Collected data

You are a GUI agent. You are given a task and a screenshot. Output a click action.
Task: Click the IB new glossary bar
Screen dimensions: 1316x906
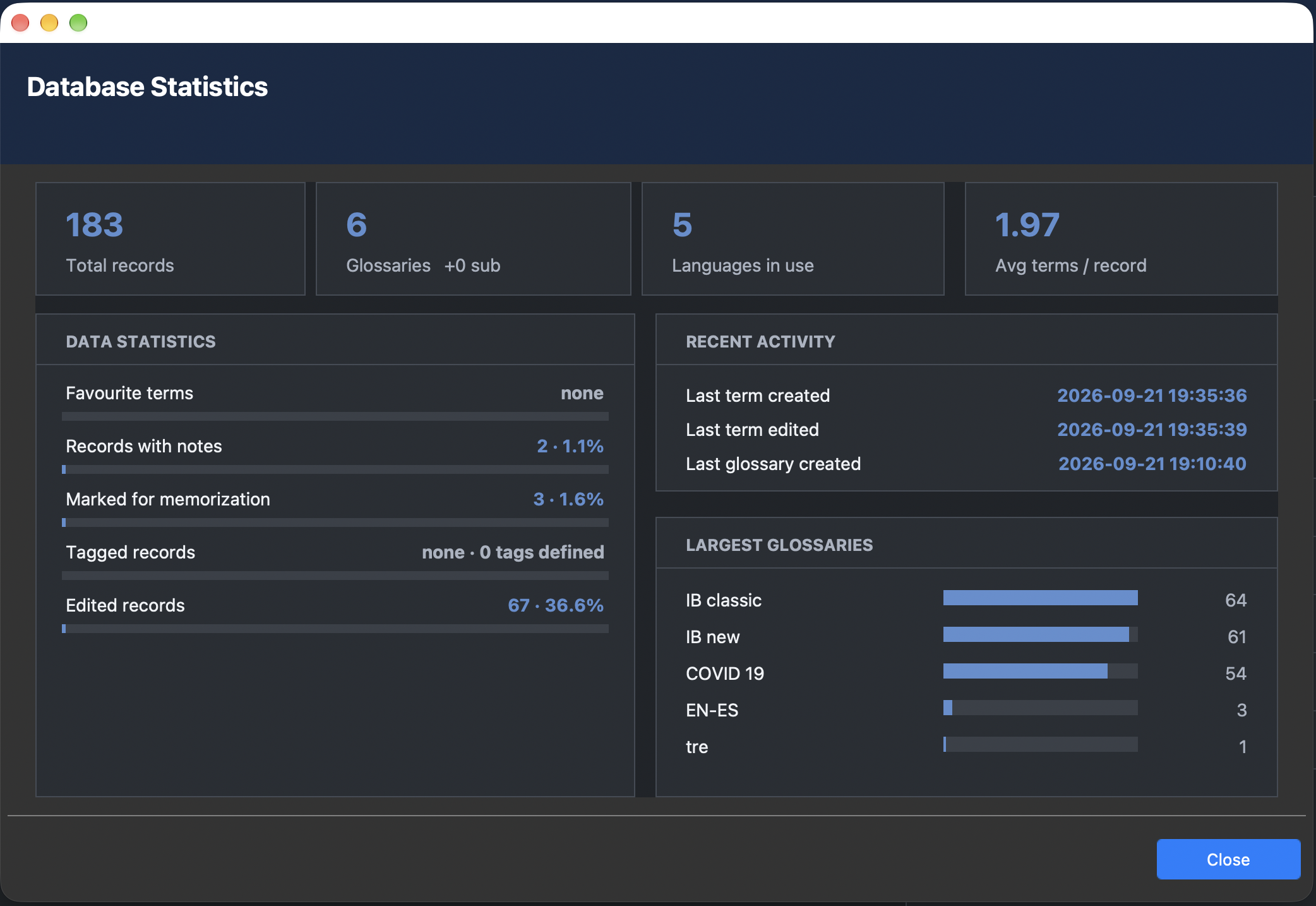(1041, 634)
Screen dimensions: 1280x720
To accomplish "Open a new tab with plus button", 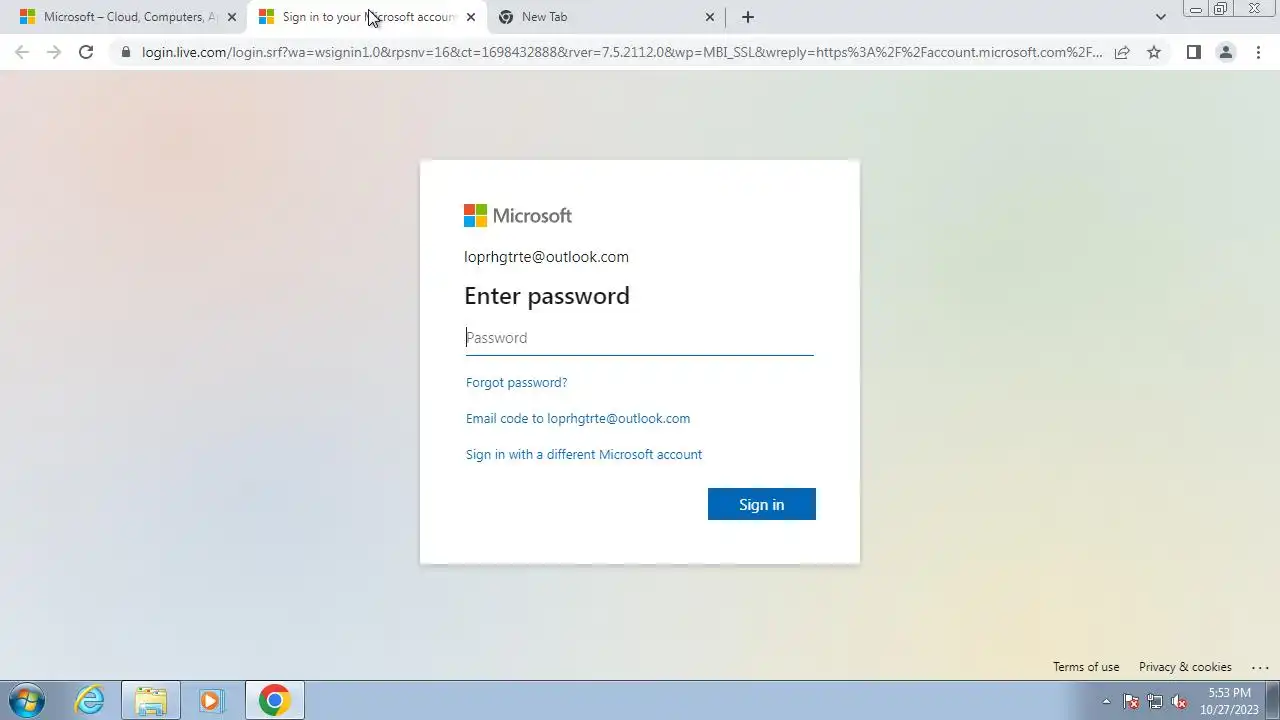I will click(747, 17).
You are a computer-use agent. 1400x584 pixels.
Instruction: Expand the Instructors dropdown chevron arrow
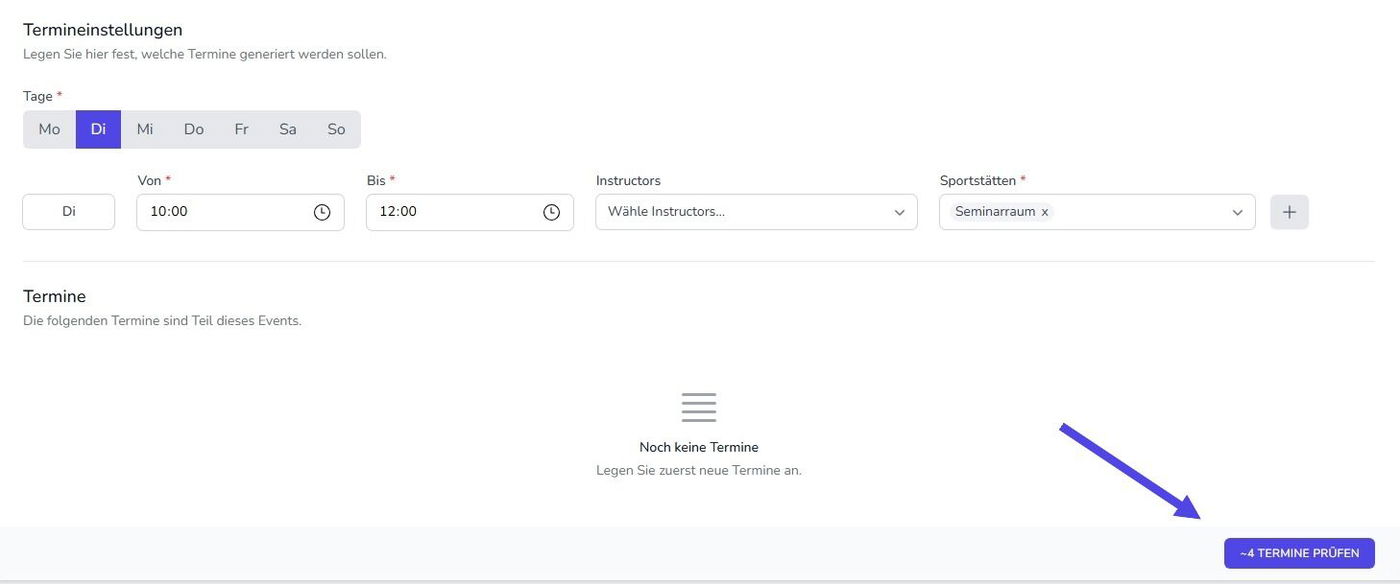[x=899, y=212]
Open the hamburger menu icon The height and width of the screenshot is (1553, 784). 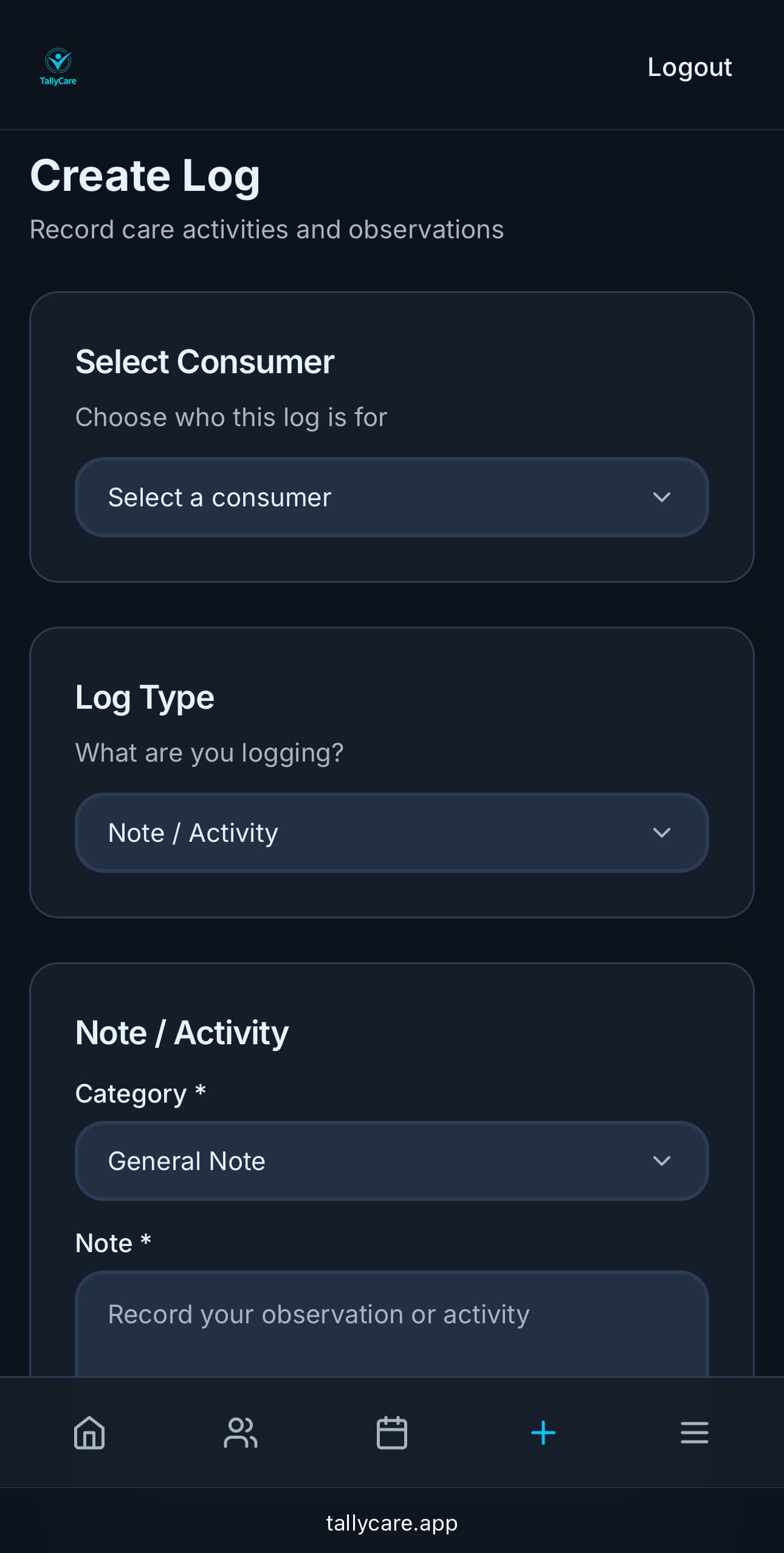coord(694,1432)
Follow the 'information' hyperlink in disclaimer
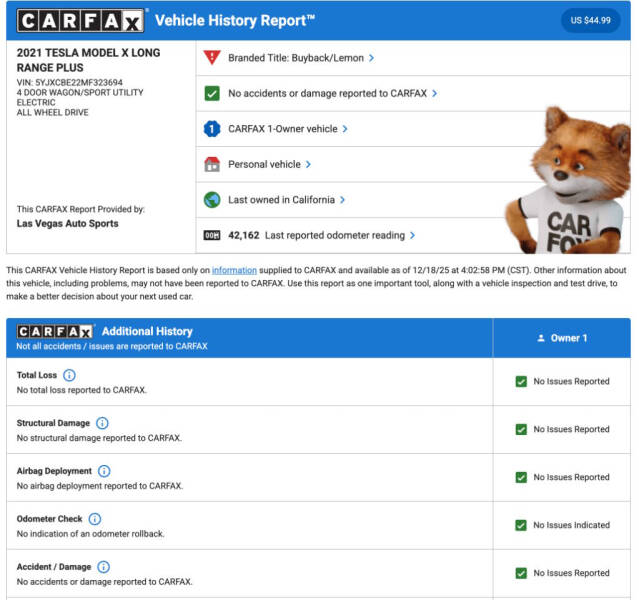The image size is (639, 600). (x=234, y=270)
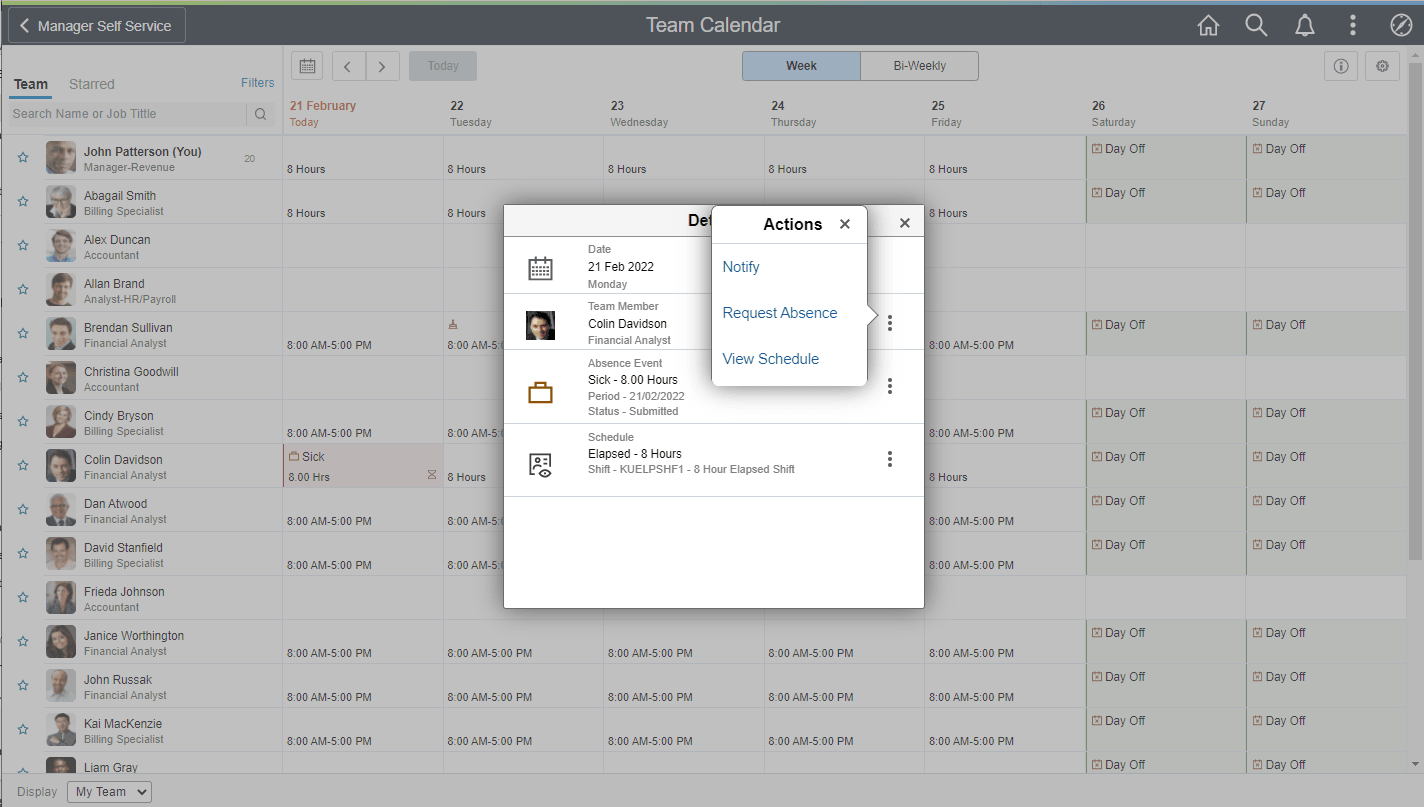Open global search with the magnifier icon
The width and height of the screenshot is (1424, 807).
1256,25
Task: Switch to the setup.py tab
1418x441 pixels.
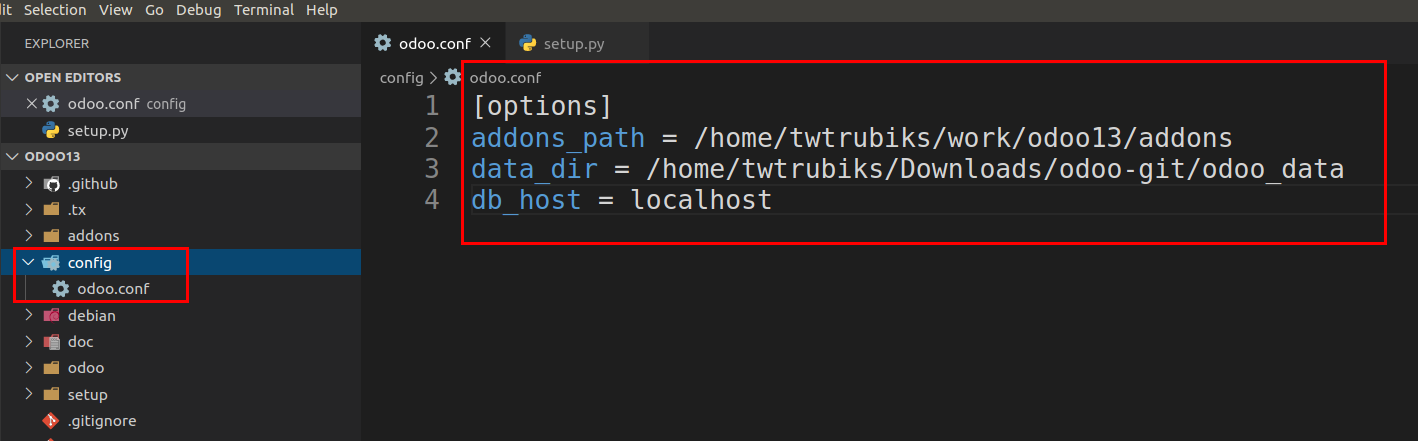Action: (x=563, y=43)
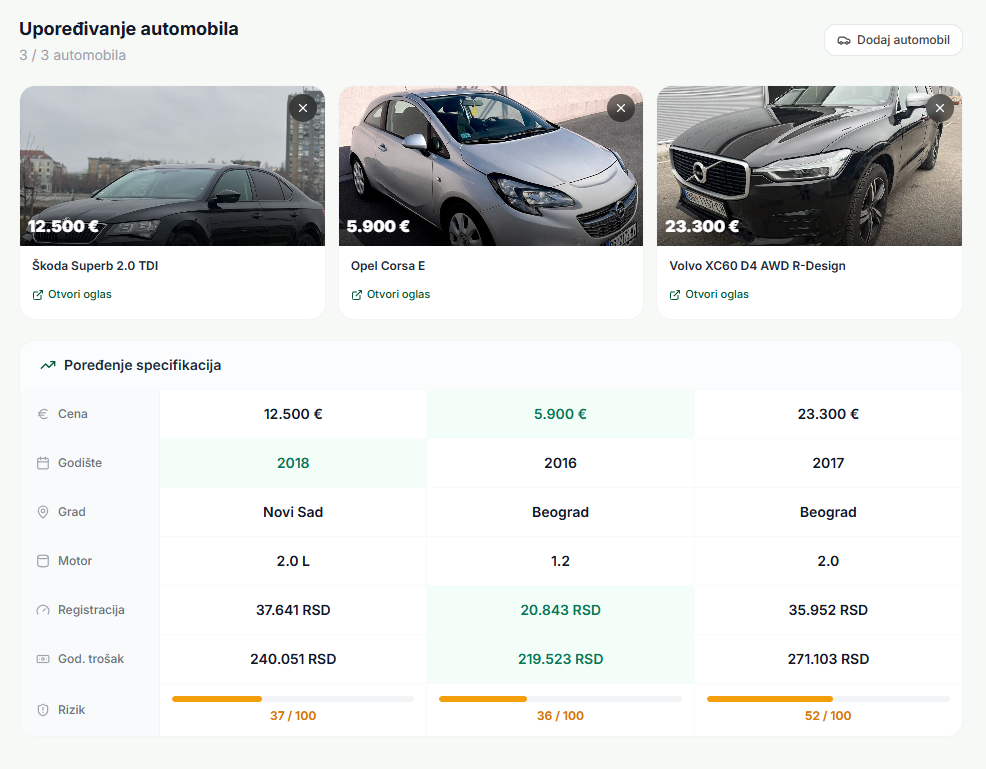
Task: Click the banknote icon beside God. trošak
Action: [43, 659]
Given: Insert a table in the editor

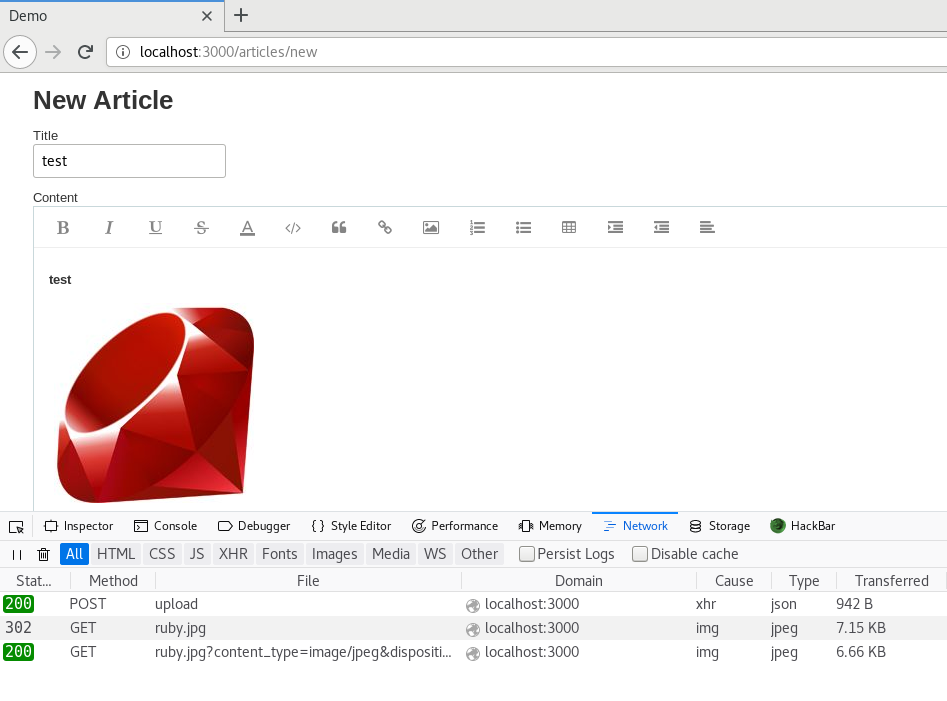Looking at the screenshot, I should [x=569, y=228].
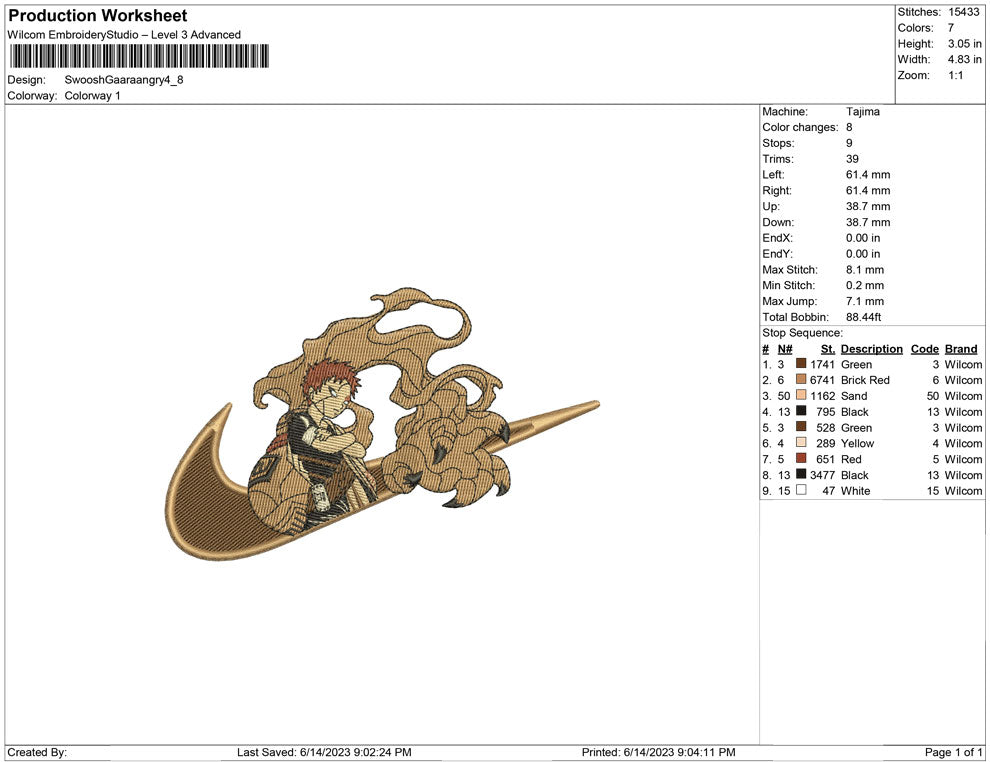Select the Red color swatch in row 7
Screen dimensions: 990x762
[x=801, y=459]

Exercise instructions
When a line of the records holds the word "agent", copy that line.

Task output
You are a GUI agent. You are given a task and a screenshot. Output a click action.
You are a computer-use agent. 1400x584 pixels.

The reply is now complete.